# Data for the task
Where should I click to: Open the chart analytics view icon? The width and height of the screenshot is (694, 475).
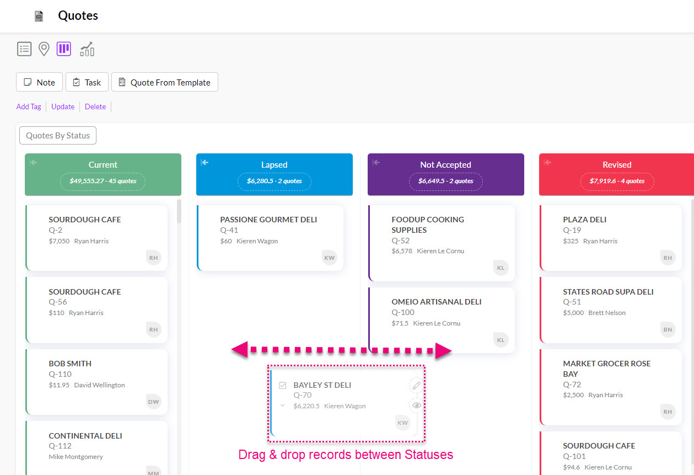coord(87,49)
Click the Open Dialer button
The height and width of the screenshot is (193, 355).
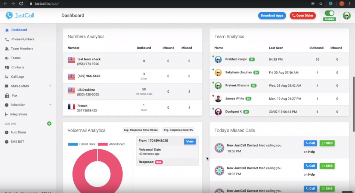click(x=303, y=16)
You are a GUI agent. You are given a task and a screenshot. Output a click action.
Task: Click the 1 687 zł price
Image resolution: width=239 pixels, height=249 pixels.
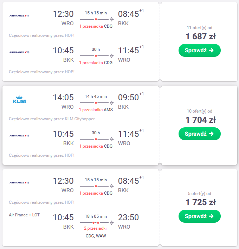[201, 36]
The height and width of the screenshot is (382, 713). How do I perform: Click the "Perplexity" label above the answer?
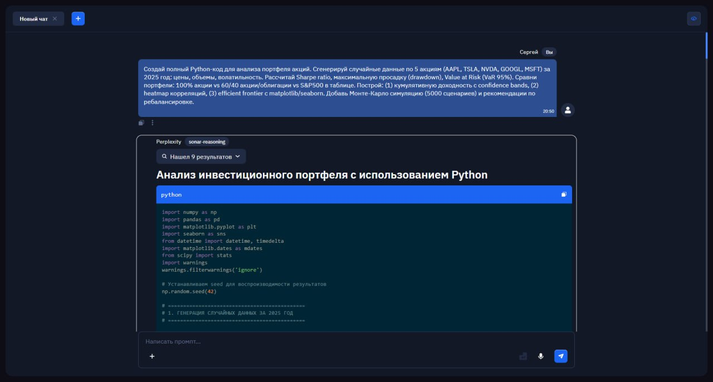[x=168, y=141]
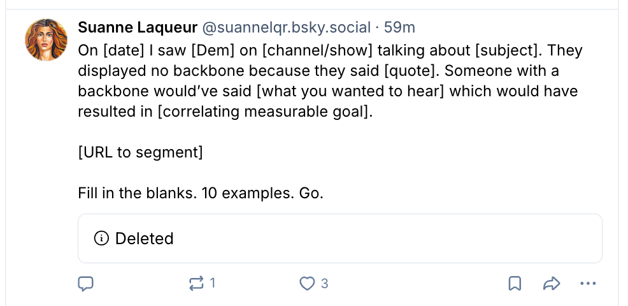Click the like count number 3

pyautogui.click(x=324, y=283)
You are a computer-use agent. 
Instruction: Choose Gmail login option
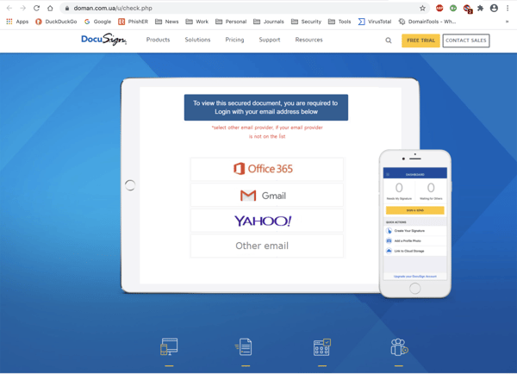pos(266,196)
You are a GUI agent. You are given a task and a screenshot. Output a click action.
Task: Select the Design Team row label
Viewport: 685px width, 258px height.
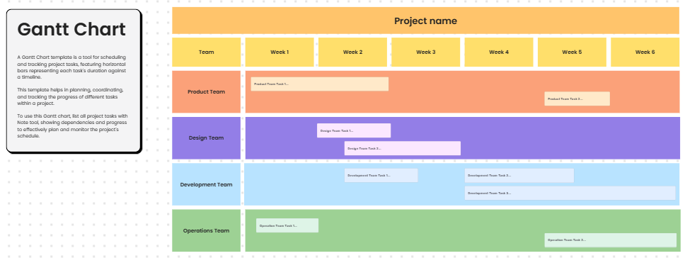206,138
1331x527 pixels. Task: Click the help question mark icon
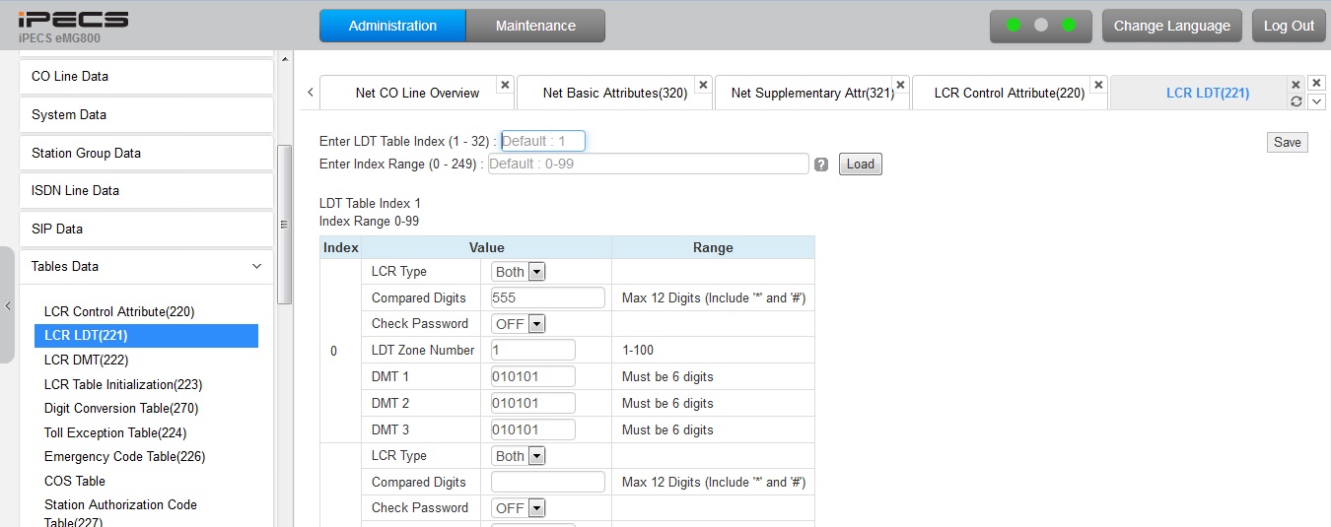(x=821, y=165)
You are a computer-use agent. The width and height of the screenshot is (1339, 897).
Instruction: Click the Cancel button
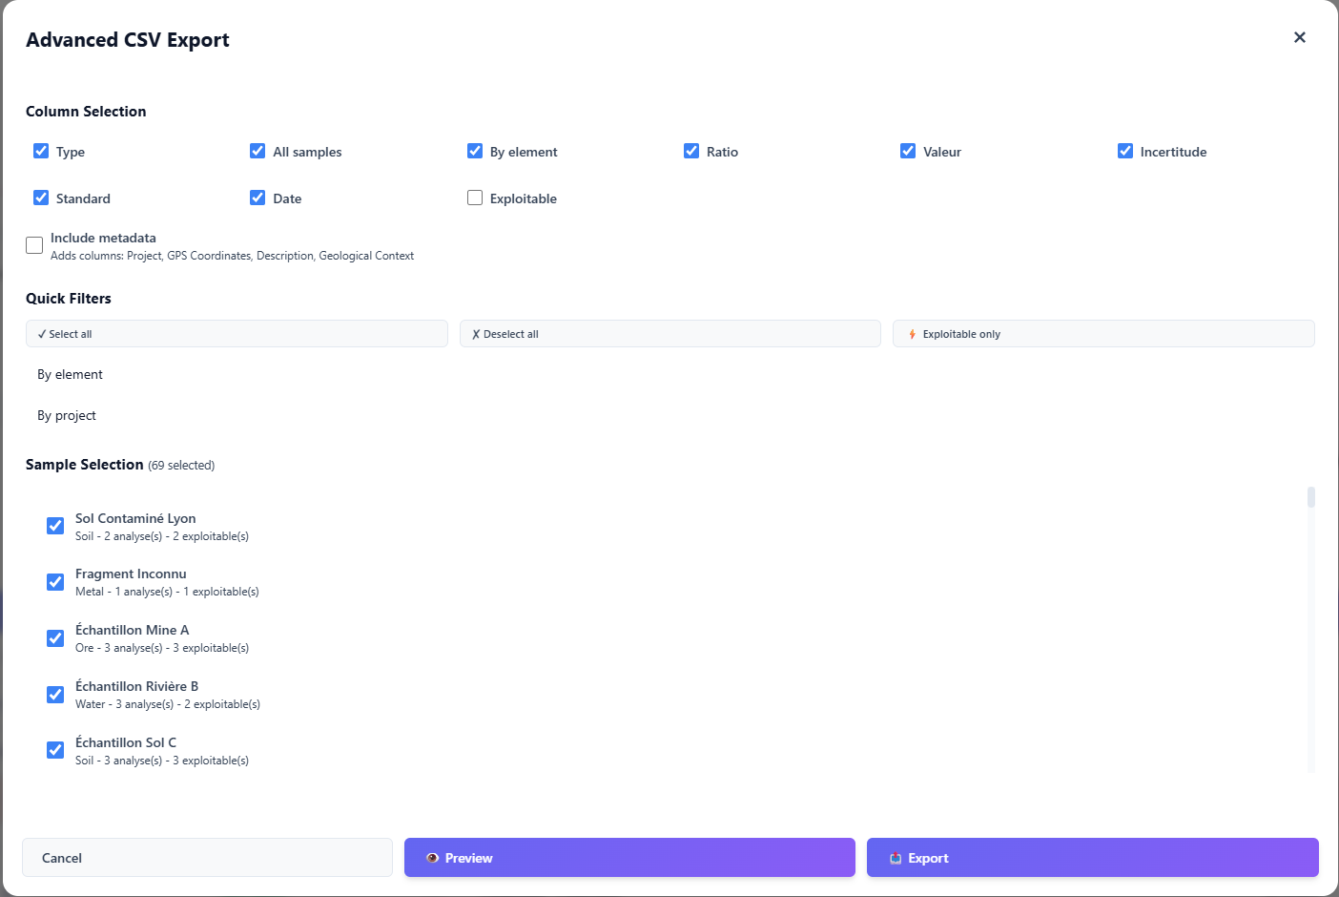207,857
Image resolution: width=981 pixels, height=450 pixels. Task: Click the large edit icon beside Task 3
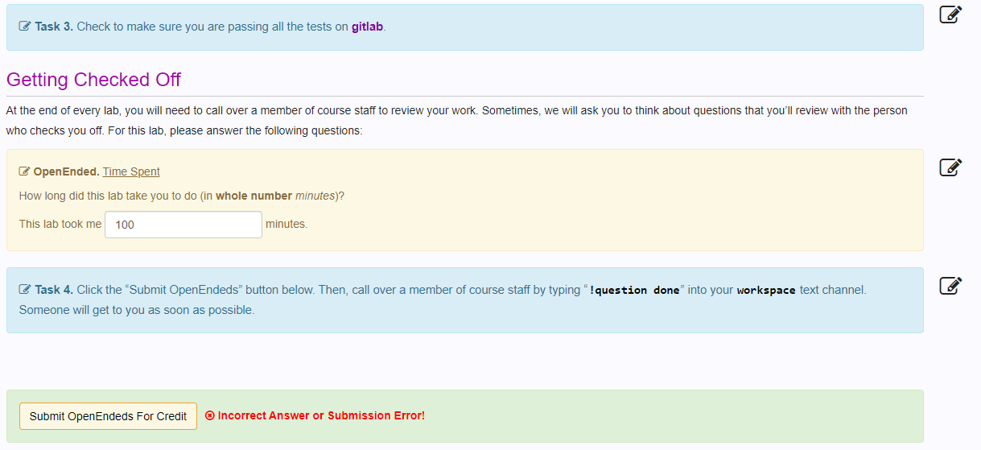coord(950,14)
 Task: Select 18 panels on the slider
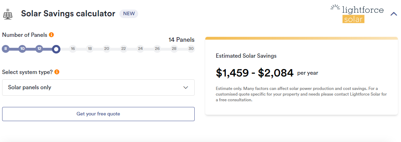coord(90,49)
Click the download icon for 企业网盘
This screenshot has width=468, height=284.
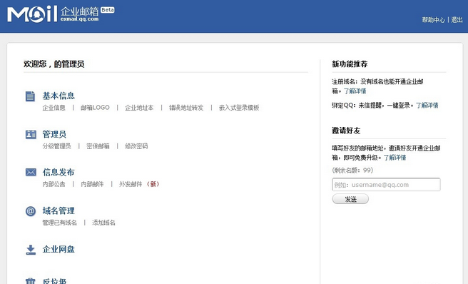(31, 250)
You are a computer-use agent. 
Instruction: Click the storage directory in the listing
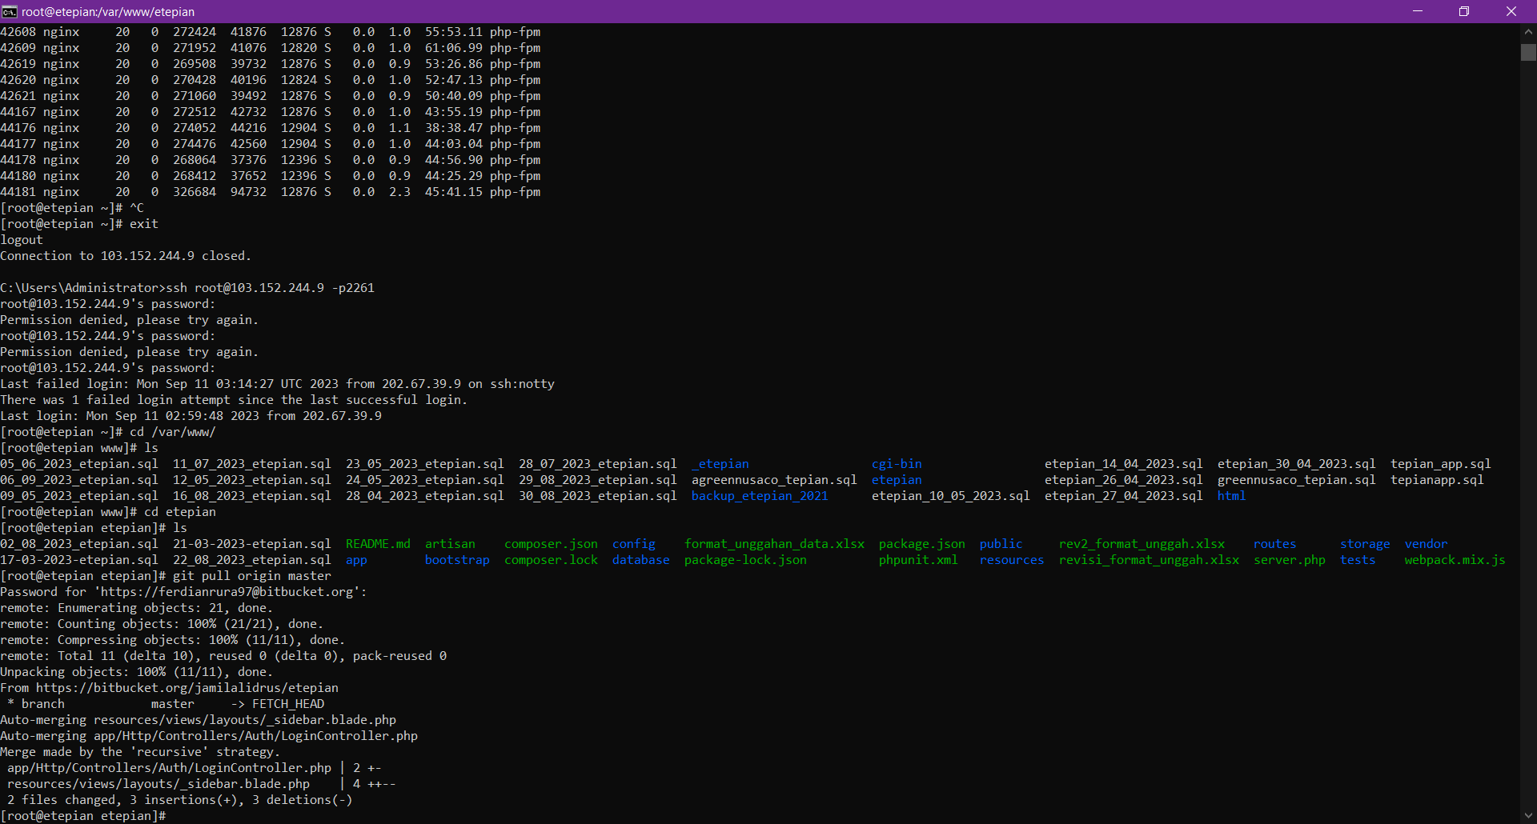pyautogui.click(x=1365, y=544)
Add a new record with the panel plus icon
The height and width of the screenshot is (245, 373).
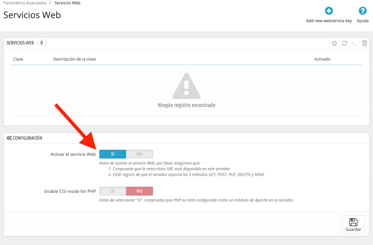coord(334,43)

# Directive
Please report every line of the data above that contains the word "Select", copying each such line in full.

# Full solution
Task: Select the Design Team row label
 Task: Select 18 panels on the slider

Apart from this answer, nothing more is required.